And 40 million pages of justice for all
October 29, 2018 5:29 PM   Subscribe

"The Caselaw Access Project (“CAP”) expands public access to U.S. law. Our goal is to make all published U.S. court decisions freely available to the public online, in a consistent format, digitized from the collection of the Harvard Law Library. Our scope includes all state courts, federal courts, and territorial courts for American Samoa, Dakota Territory, Guam, Native American Courts, Navajo Nation, and the Northern Mariana Islands. Our earliest case is from 1658, and our most recent cases are from 2018." posted by MonkeyToes (22 comments total) 57 users marked this as a favorite
 
I'm excited about this, I've idly wondered why something like it hasn't existed in the past but without any idea how someone would try to build it, and with whose help.

I saw it hit legal twitter etc this morning, and it was a nice bit of news in an exceedingly grim week.
posted by snuffleupagus at 5:59 PM on October 29, 2018 [1 favorite]


All the better to feed it into a big neural network AI looking for monetizable loopholes.
posted by sammyo at 6:12 PM on October 29, 2018 [3 favorites]


This will make a great addition to the archive of important texts I’ve been working on (the “Darkstarchive”) for the reconstruction effort in our post-apocalyptic world.*



*Only partly in jest.
posted by darkstar at 6:16 PM on October 29, 2018


Centuries ago, when Germanic nations, especially Iceland, held a Thing, they would gather and at the start of the proceedings the speaker would recite the entire law from memory. Anything he omitted, if not reminded by the audience, would no longer be law.

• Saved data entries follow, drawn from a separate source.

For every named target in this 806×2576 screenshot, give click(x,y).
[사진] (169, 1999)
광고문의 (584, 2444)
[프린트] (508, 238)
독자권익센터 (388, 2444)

Case law works similarly. Rulings that deserve to be cited for precedent get cited and remembered, while others are consigned to be forgotten. So I'm not sure digitizing our whole corpus of case law is an unalloyed good.
posted by ocschwar at 7:08 PM on October 29, 2018 [6 favorites]


If you need proof that automation still can’t quite do everything, look no further than their limerick generator.

a pair of shoes, she said yes, a new pair.
This is not the correct standard of care.
chronological feat.
The Agreement Complete.
Prosecutions for perjury are rare.

posted by armeowda at 7:10 PM on October 29, 2018 [5 favorites]


Our scope includes all state courts, federal courts, and territorial courts for American Samoa, Dakota Territory, Guam, Native American Courts, Navajo Nation, and the Northern Mariana Islands.

And this is my pre-posting-edited comment after I wrote a snarky comment about this being only Federal stuff and not all the other stuff, but then I clicked on links and that's what I found.

#TeamClick
posted by hippybear at 7:21 PM on October 29, 2018 [3 favorites]


the archive of important texts I’ve been working on (the “Darkstarchive”)

2250, around a campfire on a vacation from vast global civilization rebuilt from the ashes:

"And that's how the Heads of the Sacred Dead did show their Gratefulness toward future generations..."
posted by hippybear at 7:24 PM on October 29, 2018 [4 favorites]


+1 for the post title
posted by slater at 7:28 PM on October 29, 2018 [1 favorite]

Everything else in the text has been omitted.